Local musician and writer Susan Sakash, 30, had only one qualm about living in an old Providence warehouse. Though she didn't mind the 12-foot ceilings and open space in the summertime, Sakash says, "I was kind of freaked out about the winter."
She came up with a creative way to stay warm. Sakash built a cocoon out of fabric around her bed, so she could heat it easily with a space heater. She stitched together a canopy of translucent fabric that now stretches from above her bed down to the floor. Her roommates followed suit, wrapping their own sleeping areas in layers of plastic to heat them up to 60 or 70 degrees when the sun shines in.
During winter in New England, Sakash says, "People tend to insulate themselves and disappear." She knew her idea could revolutionize winter for creative types in Providence.
The first step was posting the idea on a Providence listserv, asking others to build homemade caves of their own and host social events in them. She called the project "Caves of Comfort."
Sakash, who plays and writes music for Providence's What Cheer? Brigade and works for Rhode Island School of Design's Office of Public Engagement, has organized art exhibits in Latin America and Europe. Now she's into a different kind of curating — encouraging local creative types to host "cave" gatherings as a way to stay warm and stay social through the winter.

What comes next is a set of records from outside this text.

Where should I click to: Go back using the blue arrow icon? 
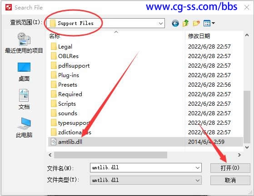(175, 24)
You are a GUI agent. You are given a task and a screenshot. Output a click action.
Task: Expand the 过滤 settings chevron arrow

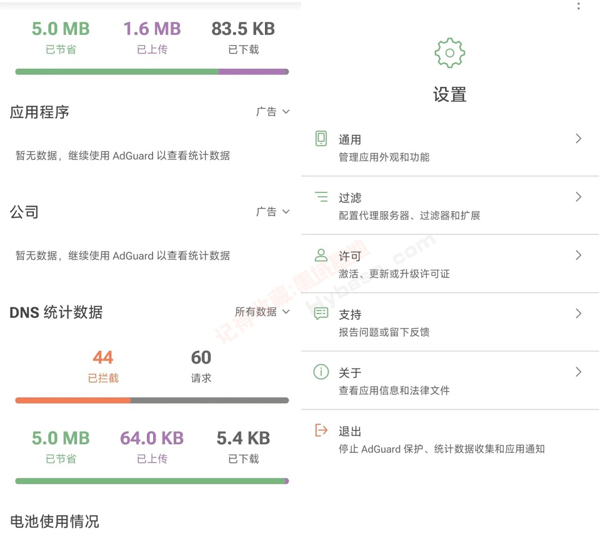[x=578, y=197]
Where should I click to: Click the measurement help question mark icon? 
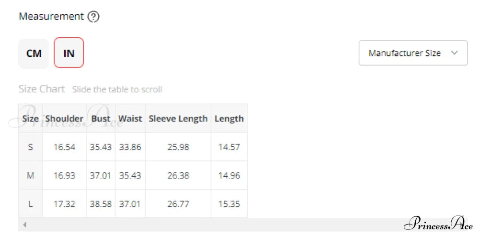point(93,17)
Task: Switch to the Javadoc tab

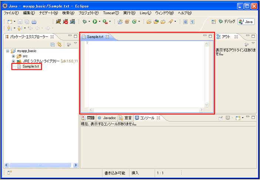Action: click(107, 118)
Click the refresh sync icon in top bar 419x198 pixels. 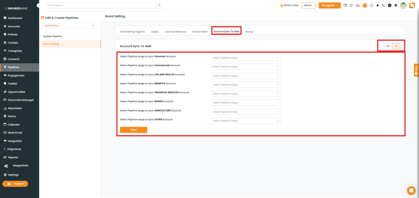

Sakash hosted the first gathering in her own cave. Twelve people, some of them strangers, gathered in her cocooned bed one cold December day. Guests brought their own piece of reading to perform for the group.
One attendee conducted a dramatic tour of the Yellow Pages. Another came in costume as a teenage pop star. Sakash conducted a contest to see who could take the tiniest bite out of several tiny foods that she provided for the occasion. The event wound down with a communal viewing of "weird YouTube videos." Most importantly, attendees stayed toasty warm and made some new friends.
The next step, Sakash says, is for other people to begin hosting events in their own caves. So far Sakash knows of five such "hot spots" in small apartments and other warehouse buildings across Providence, and she hopes to make a map of them on her Web site: caves-of-comfort.tumblr.com.
While Sakash admits the project may draw a certain type — artsy, alternative twenty- and thirty-somethings — she hopes it can expand beyond that demographic. After all, you don't have to be hip to build a cocoon to help lower those oil bills for the winter. It just takes a bit of creative inspiration. Who didn't build a fort under the kitchen table as a kid, after all?